J'ai tout quitté et rebooté et limité au strict minimum et là tout va bien.

J'envisage donc l'achat de ram (mais peut-être ne suis-je pas sur la bonne piste) : avec le même type de fonctionnement sur mon iMac G4 800 Mhz qui avait 1 Go de ram je n'avais jamais de soucis.

Votre avis pour la meilleure solution :
* une barette de 1Go + 1 de 256 que je laisse en place (-->1,25 Go et possibilité d'évolution ultérieure)
               ou
* deux barettes de 512 qui pourraient marcher en 128 bits (--> 1 Go mais bloqué sauf à changer les deux barettes)

nb : si vous pouvez me conseiller un "moniteur" d'utilisation mémoire, ça sera bienvenu.


----------



## JPTK (10 Mars 2005)

GLX a dit:
			
		

> Je commence à découvrir mon iMac G5 1.8 et 2x256 Mo de Ram OSX 10.3.8.
> Je pense manquer de ram dans mon utilisation courante :
> Souvent 2 ou 3 utilisateurs "connectés" sur les 4 existants :
> - ma fille laisse toujours fenêtres et applis ouvertes (Mozilla, appleworks, acrobat reader...)
> ...




Avec 512 mo de ram ça tourne bien normalement déjà, quand tu dis des plantages fréquents de certaines applications, c'est dans quelle mesure ?  Et cette barrette supplémentaire elle vient d'où ?
Peux-tu dire que l'imac n'est pas stable ? 

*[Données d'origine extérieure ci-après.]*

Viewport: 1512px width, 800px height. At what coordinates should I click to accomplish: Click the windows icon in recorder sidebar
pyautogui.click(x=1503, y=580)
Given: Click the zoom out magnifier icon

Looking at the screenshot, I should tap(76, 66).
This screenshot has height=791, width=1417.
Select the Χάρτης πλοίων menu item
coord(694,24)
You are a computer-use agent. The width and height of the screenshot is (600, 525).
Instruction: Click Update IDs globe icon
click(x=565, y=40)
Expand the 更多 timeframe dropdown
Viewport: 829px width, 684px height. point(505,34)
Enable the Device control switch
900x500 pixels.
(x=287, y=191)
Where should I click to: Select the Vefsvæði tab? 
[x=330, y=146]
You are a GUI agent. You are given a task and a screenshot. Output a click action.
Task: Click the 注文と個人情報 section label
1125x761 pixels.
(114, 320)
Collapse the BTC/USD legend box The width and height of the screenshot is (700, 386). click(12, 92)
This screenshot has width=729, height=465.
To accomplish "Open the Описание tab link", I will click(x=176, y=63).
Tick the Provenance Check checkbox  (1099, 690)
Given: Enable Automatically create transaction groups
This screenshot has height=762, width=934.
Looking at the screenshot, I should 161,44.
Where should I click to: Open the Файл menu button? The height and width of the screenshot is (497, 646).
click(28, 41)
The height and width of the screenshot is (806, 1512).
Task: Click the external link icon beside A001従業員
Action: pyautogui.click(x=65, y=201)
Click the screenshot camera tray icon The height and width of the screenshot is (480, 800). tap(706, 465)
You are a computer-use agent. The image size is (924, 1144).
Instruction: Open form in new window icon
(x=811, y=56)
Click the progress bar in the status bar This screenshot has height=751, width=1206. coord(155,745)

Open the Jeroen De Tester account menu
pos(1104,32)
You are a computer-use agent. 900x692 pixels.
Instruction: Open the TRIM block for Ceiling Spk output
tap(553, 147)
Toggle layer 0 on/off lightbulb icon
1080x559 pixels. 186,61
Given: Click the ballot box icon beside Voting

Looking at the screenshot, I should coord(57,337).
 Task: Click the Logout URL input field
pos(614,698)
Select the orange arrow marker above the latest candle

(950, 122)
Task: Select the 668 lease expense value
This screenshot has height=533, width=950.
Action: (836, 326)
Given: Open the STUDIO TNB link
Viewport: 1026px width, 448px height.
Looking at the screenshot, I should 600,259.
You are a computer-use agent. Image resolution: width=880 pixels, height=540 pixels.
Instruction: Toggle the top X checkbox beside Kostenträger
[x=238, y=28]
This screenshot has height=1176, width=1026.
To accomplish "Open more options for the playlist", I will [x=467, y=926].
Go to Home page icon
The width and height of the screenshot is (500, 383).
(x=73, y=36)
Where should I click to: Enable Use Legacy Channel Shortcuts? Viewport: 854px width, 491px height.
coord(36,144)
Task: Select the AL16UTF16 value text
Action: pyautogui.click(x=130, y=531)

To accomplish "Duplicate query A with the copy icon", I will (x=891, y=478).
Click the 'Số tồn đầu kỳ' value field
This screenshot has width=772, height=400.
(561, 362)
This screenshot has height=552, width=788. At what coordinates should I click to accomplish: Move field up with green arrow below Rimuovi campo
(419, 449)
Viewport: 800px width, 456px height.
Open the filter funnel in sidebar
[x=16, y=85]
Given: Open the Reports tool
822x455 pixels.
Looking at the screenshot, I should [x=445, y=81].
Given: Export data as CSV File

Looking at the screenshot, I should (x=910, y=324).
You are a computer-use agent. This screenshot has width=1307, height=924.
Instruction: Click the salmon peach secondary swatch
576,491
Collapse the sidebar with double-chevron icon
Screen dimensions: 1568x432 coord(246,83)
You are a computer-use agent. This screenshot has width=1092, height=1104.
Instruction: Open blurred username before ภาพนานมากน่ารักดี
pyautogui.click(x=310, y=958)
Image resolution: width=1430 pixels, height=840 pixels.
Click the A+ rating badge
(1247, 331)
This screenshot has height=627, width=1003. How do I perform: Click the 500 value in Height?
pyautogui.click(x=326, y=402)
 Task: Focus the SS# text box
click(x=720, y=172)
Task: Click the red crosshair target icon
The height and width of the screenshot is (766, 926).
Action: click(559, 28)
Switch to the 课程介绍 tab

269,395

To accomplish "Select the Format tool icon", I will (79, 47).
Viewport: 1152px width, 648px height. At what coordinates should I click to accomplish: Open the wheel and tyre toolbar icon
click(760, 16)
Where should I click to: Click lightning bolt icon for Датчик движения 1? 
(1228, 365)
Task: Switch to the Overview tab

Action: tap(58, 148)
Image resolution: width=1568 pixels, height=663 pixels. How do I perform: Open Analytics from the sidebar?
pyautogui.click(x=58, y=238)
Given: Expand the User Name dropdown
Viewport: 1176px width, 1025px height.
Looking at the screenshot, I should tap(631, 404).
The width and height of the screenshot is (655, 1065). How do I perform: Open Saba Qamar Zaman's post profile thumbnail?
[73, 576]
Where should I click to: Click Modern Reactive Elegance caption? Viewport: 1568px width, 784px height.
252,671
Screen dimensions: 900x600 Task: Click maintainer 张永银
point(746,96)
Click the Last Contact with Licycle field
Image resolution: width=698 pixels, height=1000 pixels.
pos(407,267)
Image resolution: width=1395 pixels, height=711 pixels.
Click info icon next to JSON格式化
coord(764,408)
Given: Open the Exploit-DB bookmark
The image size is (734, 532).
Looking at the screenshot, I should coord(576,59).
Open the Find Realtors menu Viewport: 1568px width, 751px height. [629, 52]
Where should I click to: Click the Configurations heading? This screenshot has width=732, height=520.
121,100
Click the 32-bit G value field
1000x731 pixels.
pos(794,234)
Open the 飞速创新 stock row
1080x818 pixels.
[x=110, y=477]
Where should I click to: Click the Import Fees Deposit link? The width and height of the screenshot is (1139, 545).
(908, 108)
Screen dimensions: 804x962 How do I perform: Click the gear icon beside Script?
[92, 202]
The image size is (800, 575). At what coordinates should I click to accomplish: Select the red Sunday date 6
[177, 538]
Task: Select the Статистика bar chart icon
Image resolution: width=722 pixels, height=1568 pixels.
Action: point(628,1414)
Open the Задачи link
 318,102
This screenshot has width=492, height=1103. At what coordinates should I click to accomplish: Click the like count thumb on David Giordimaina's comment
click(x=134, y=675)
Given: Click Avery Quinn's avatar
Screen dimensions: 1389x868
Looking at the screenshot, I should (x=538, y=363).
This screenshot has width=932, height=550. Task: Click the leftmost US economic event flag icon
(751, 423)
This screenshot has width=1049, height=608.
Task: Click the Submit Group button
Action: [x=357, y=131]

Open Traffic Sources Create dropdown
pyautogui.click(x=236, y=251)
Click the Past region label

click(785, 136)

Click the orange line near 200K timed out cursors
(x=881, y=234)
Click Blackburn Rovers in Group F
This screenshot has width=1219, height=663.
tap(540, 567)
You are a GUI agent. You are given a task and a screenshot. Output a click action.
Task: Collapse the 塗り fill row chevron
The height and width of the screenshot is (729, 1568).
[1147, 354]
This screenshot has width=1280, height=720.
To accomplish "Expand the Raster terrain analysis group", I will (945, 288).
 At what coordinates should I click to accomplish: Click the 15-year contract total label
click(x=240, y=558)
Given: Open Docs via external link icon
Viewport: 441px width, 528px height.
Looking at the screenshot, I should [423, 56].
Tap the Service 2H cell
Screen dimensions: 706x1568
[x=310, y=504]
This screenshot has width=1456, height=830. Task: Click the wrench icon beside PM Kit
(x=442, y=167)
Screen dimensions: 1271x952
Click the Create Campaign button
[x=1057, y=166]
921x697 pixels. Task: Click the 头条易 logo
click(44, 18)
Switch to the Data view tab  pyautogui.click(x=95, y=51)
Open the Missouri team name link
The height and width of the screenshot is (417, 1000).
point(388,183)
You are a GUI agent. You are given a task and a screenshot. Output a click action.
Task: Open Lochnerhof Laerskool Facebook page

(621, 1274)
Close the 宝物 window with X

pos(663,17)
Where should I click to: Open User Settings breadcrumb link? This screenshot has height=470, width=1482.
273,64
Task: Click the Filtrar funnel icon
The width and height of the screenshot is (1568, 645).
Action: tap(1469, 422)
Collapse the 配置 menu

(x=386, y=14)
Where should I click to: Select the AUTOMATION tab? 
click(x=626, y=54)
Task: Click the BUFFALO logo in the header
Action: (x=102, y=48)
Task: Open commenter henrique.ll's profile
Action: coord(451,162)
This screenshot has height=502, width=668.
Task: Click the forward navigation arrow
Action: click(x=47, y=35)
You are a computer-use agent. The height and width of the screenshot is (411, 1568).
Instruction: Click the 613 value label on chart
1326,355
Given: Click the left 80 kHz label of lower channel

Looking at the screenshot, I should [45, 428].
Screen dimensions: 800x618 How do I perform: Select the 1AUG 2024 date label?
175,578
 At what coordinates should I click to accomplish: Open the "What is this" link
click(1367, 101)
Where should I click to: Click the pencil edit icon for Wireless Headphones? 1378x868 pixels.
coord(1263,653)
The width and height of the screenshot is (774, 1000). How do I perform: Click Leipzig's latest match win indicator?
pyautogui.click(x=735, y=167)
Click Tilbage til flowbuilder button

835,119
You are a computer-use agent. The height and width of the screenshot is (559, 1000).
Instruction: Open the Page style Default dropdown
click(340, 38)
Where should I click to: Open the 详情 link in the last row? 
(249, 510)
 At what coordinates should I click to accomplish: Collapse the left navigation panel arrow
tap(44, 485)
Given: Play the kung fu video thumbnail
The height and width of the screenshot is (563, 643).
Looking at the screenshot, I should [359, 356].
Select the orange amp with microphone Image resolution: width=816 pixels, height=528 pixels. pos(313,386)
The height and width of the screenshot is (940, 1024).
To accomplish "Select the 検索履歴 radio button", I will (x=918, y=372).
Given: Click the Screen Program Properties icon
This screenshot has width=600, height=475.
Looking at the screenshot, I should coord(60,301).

Sinon je conseil plutôt 2 x 512 mo, ça te suffira largement à moins d'être très gourmand et tu conserveras le bus 128 bits.

Sinon pour le moniteur d'activité, celui de panther est très bien non ? Il se trouve dans le dossier utilitaires.


----------



## GLX (10 Mars 2005)

jaipatoukompri a dit:
			
		

> Avec 512 mo de ram ça tourne bien normalement déjà, quand tu dis des plantages fréquents de certaines applications, c'est dans quelle mesure ? Et cette barrette supplémentaire elle vient d'où ?


j'ai déjà deux barettes 256, si je remplace une par 1 Go il en reste une.
hier soir, impossibilité de mener à bien un encodage vidéo et plus grave màj logiciels et util disque dur qui plantent. plantages en passant d'une appli à l'autre mais c'est vrai une dizaine d'applis ouvertes.
une fois rebooté tout était OK. 



			
				jaipatoukompri a dit:
			
		

> Peux-tu dire que l'imac n'est pas stable ?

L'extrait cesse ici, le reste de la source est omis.